Many truckies get caught up in the hype and that was evident during and after Game One on May 28 when NSW won 12-8.
Spy was told that one Brisbane truckie who watched the heated clash at a NSW roadhouse actually cried when his side lost.
He didn't get any sympathy from the NSW drivers.
Money changed hands for betting on the series, and Queensland had been hot favourites after winning the past eight.
Now that NSW is one up in the three game series, they will have every chance to finally get a win after a long drought.
But most truckies you talk to from north of the border won't have a bar of that and are confident their Maroons can win the next two.
A VICTORIAN truckie was described as a "top bloke" by a distraught fellow who lost his wallet.

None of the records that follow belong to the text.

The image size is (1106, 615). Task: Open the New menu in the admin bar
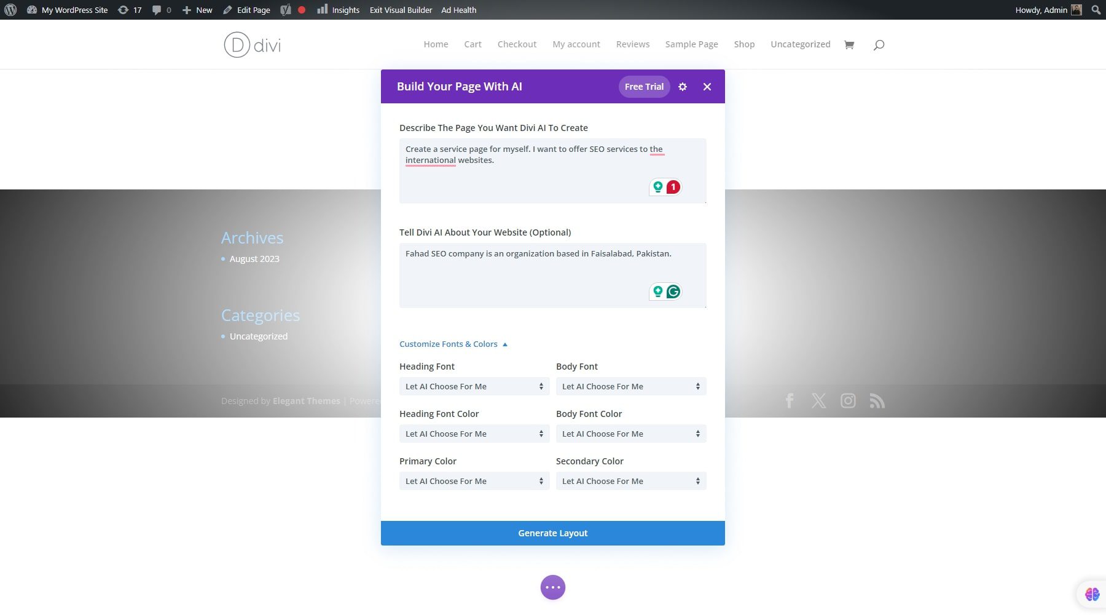click(x=196, y=10)
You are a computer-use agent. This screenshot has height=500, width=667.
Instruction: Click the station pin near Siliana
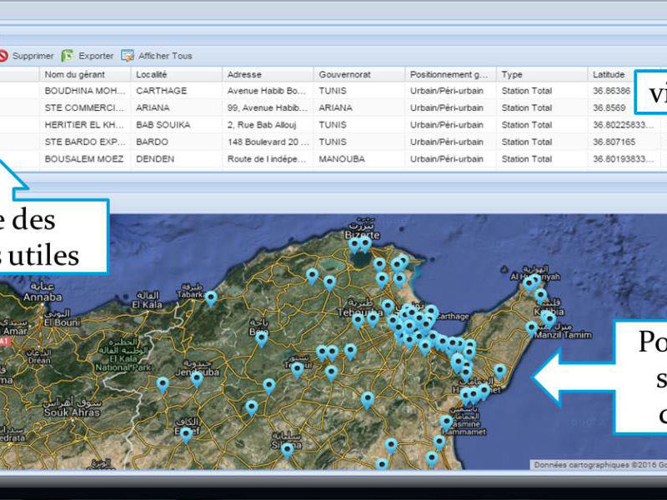pyautogui.click(x=288, y=449)
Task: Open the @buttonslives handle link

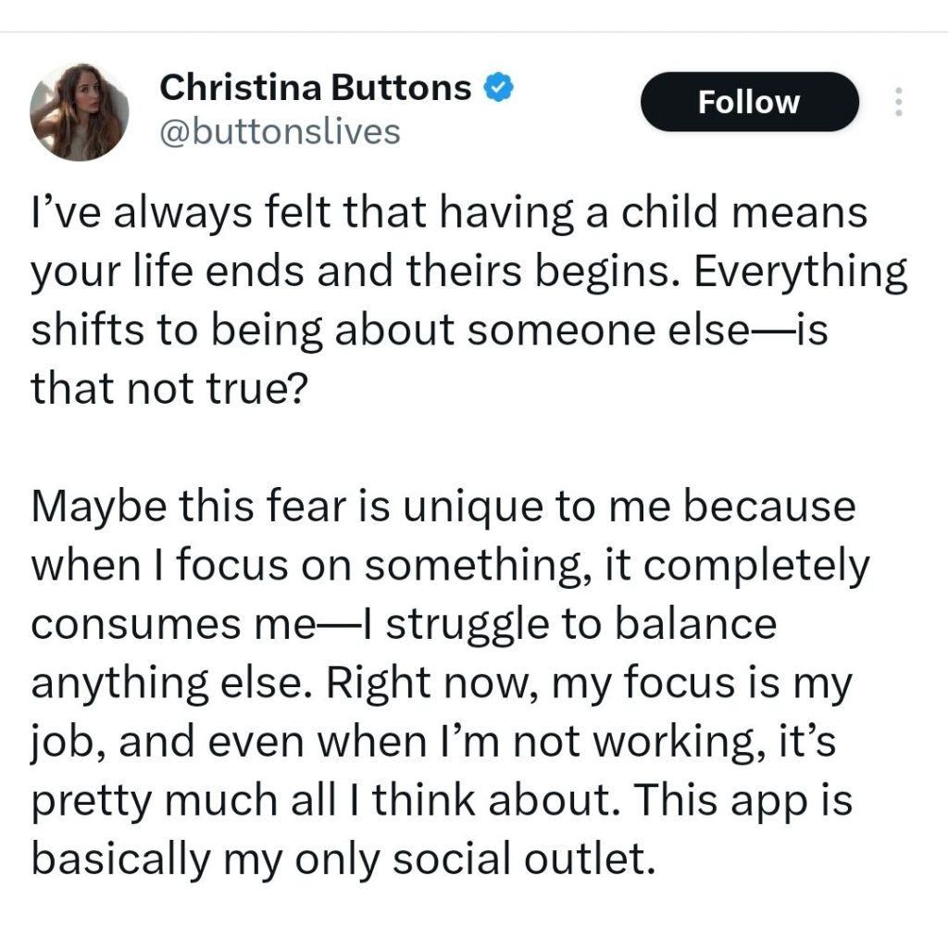Action: 280,132
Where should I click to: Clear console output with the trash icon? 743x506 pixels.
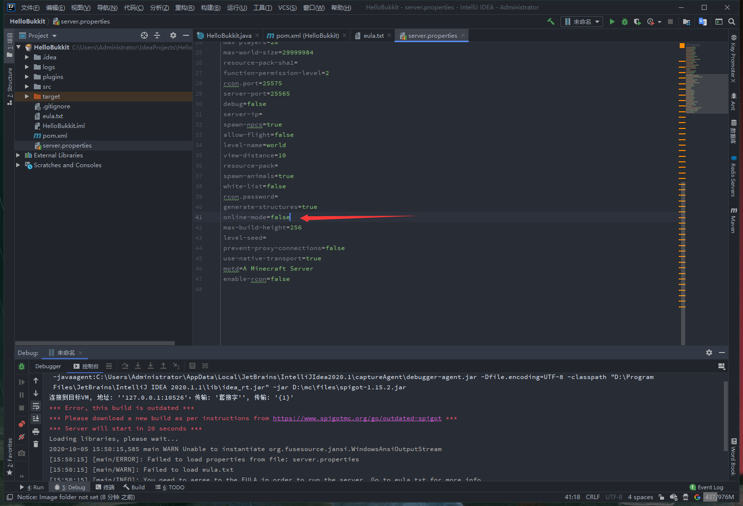pos(36,444)
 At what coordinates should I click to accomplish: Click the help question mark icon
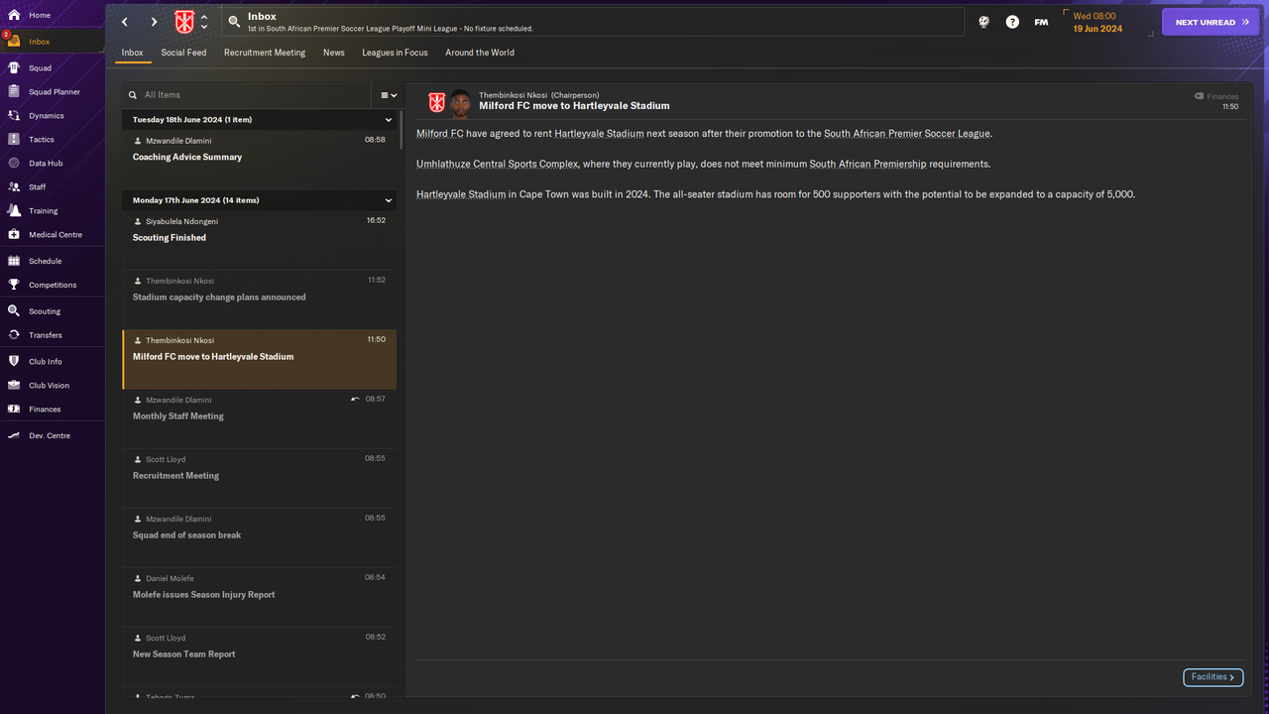tap(1012, 22)
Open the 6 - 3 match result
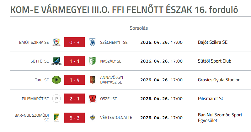This screenshot has height=132, width=251. tap(74, 117)
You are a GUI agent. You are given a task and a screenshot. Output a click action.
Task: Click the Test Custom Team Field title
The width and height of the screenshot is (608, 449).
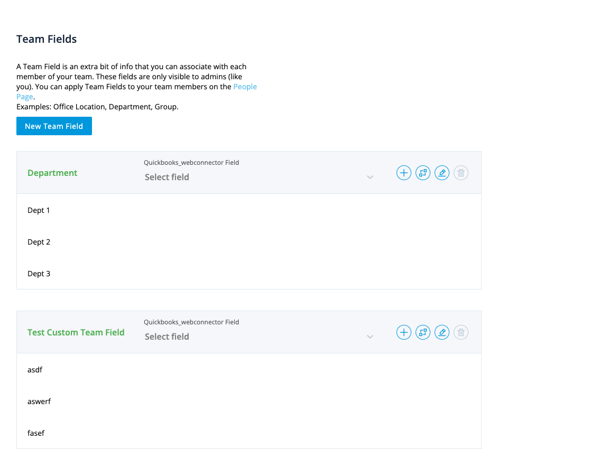76,332
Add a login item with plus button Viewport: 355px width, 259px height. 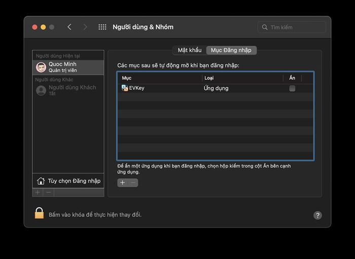(x=123, y=182)
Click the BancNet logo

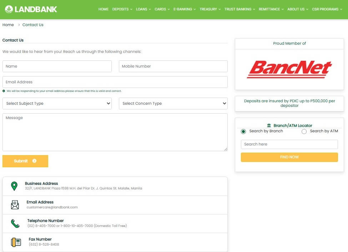point(289,69)
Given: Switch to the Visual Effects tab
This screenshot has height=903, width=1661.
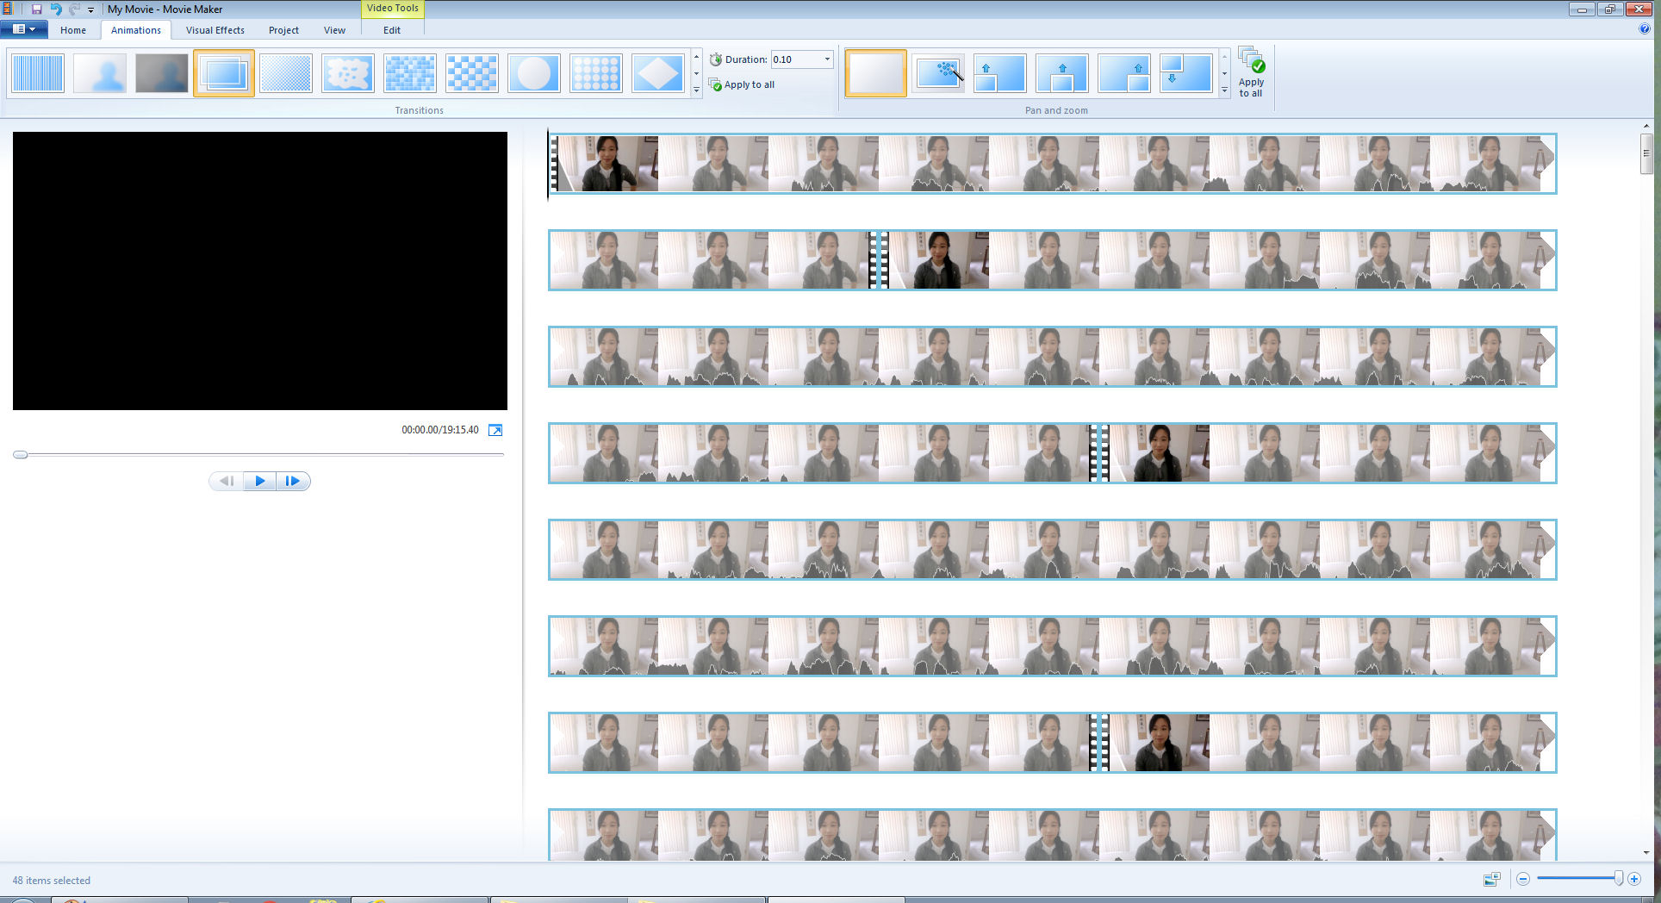Looking at the screenshot, I should (x=215, y=30).
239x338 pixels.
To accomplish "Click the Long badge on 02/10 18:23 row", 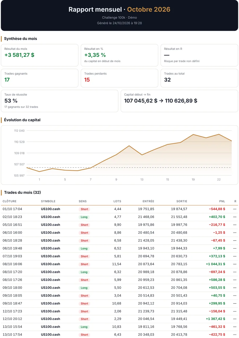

The truckie spotted the gent after he had just come through a McDonald's drive-through frantically searching in and under his four-wheel drive.
He inquired what the problem was and was told the man was looking for his wallet which had inside cash and important cards.
Even though our truckie didn't know the poor fellow from a bar of soap, he offered to give him some money until he sorted out the loss.
The Good Samaritan even helped look for the wallet which was found five minutes later.
TWO truckies who live in the Circular Head area of north-west Tasmania met a SA driver who was delivering in the Apple Isle.
They were enjoying a meal and a cold soft drink at a well known hotel frequented by truckies in the scenic town of Smithton.
The visiting driver asked them about a huge landmark known as the Nut in the nearby town of Stanley.
Stanley is a beautiful historic town 75km from Burnie, and part of the Circular Head municipality.
The Nut is major tourist attraction and has steep sides and rises to 143 metres with a flat top.
He mentioned he would love to either walk to the summit or take a ride in the chairlift.
The Tassie truckies love a practical joke and went to great lengths to tell him that rumour was rife that a yowie or hairy man lived up the top.
Being superstitious, he believed them for several minutes.
MANY truckies who travel through the Pilbara region of WA have armed themselves with spray cans of personal insect repellent following reports of mosquitoes carrying Ross River Fever.
The plague of mozzies was a result of rain and they just wanted to be safe.
Anybody who has suffered from Ross River of Dengue Fever will tell you it is not good.
THOUSANDS of people involved in the road transport industry were at the 24th Bi-Annual North Queensland Field Days on May 16-17 at the Townsville Correction Centre Service Farm Reserve at Julago.
From all reports they enjoyed it, but many said there was one thing missing this time - courtesy buses.
At recent past events, these free buses had picked up people from various places around town and taken them to the venue 12km south of the city.
They could have some cold beers, meet old mates, check out the exhibits and get a bus home as well.
No worries about parking their car often hundreds of metres from the exhibits and risk driving home under the influence.
Spy was asked to check out why the buses were missing and phoned one of the organisers.
Spy was told the buses would have cost $15,000 and money this year went to buying bales of hay for drought stricken western farmers.
A pretty good idea ultimately.
So now you know why the buses didn't run.